An ensemble of three works conceived in response to an exhibition celebrating the 100th anniversary of Kazimir Malevich’s Black Square (1913/15). The exhibition asked artists to consider the work’s many possible contemporary resonances.

Alex Gawronski, Vault, 2013

(Timber, masonite, aluminium, enamel, hinges, safe dial)

Vault redirected the metaphysical void of the original Black Square towards a more prosaic emptiness suggested by the unrevealed presence (or absence) of capital. As the classic empty signifier, money aims to give dimension to all things regardless of their ineffability.
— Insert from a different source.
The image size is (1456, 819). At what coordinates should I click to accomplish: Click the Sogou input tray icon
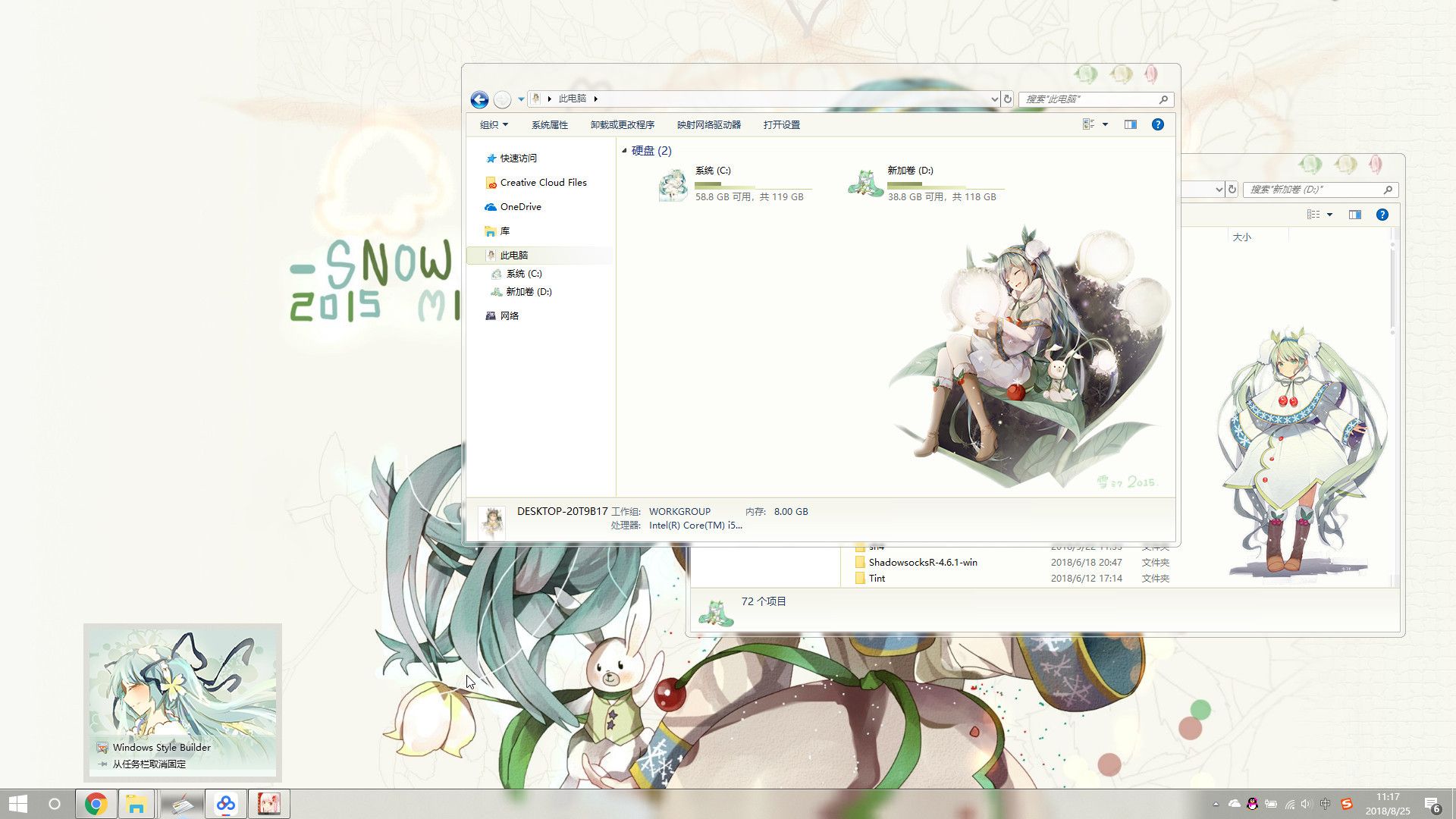(1347, 804)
The work also indirectly hinted at a famous example of ‘re-authoring’ (but prosecuted as vandalism) ‘a dialogue with Malevich’ by Russian artist Alexander Brener. In 1997 Brener sprayed a green dollar sign over one of Malevich’s Suprematist compositions in the Stedelijk Museum in Rotterdam claiming it as a ‘status update’.   

Alex Gawronski, Stand-off (Property of M.B.), 2013

(MDF, acrylic, PVC, enamel, eyelets, chain)
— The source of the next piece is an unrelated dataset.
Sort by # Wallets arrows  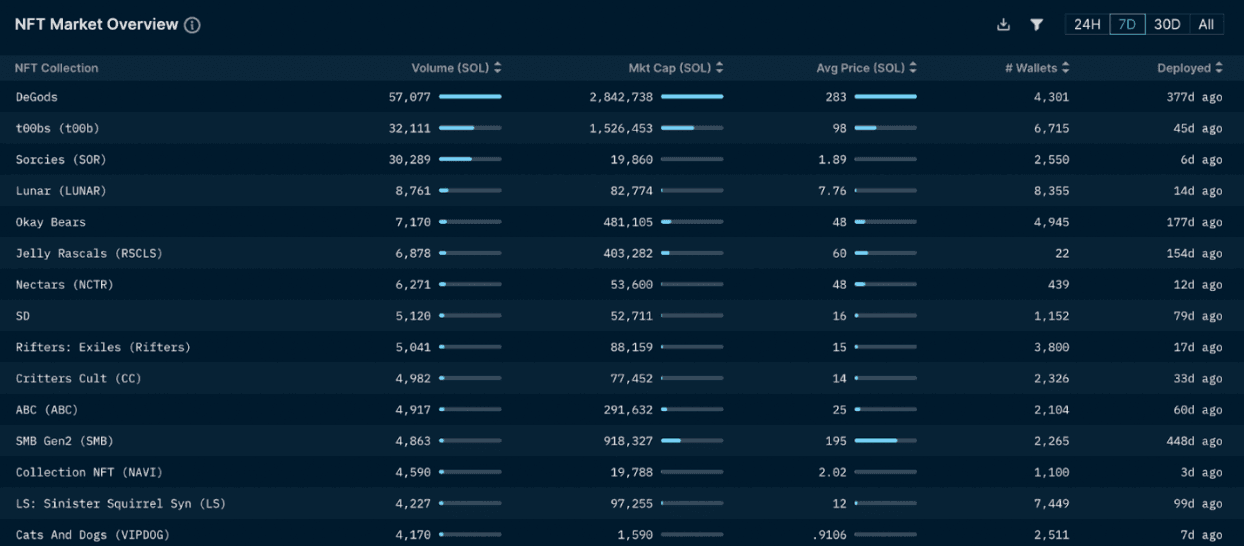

Stand-off (Property of M.B.) obliquely hinted at Jackson Pollock’s ‘ground-breaking’ reorientation of the painting from wall to floor. This piece implicitly made the ‘Black Square’ hallowed ground upon which no one could literally tread. Surrounded by faux museum stanchions, the work more pertinently invoked a work by Belgian conceptualist Marcel Broodthaers (an artist who repeatedly used his initials M.B. as a means of commenting on the authorial role of the artist via Marcel Duchamp’s earlier use of his own ‘tag’ M.D. – most famously inscribed on his urinal, the ‘Fountain’ of 1917 ). In the Broodthaers’ original the ‘black square’ in question bears the inscription ‘Private Property’ thus alerting viewers to the traditional though essentially arbitrary, separation of public and private enacted by the museum on behalf of commerce. Here the inscription has been removed retaining the original meaning of the Broodthaers while crucially transferring it onto Malevich’s ‘transcendental masterpiece’.
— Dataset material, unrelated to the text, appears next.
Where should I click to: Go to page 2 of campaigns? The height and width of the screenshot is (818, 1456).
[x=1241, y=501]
Alex Gawronski, Limit, 2013

(Altered Black & White photograph)

Limit is the reworking of a found digital photograph of the ‘Black Square’ taken in situ in the Hermitage Museum in St Petersburg, Russia. Rendered in negative, the ‘Black Square’ upon which the fame of the original work resides has been reversed. This simple ‘photographic’ process questions the arbitrariness by which an artwork, any artwork potentially, might be widely known. More importantly it indicated that knowledge of art is inextricably dependent on the dissemination of imagery and moreover, that while such imagery once fundamentally relied literally and figuratively on its development, today the consumption of imagery is almost entirely instantaneous.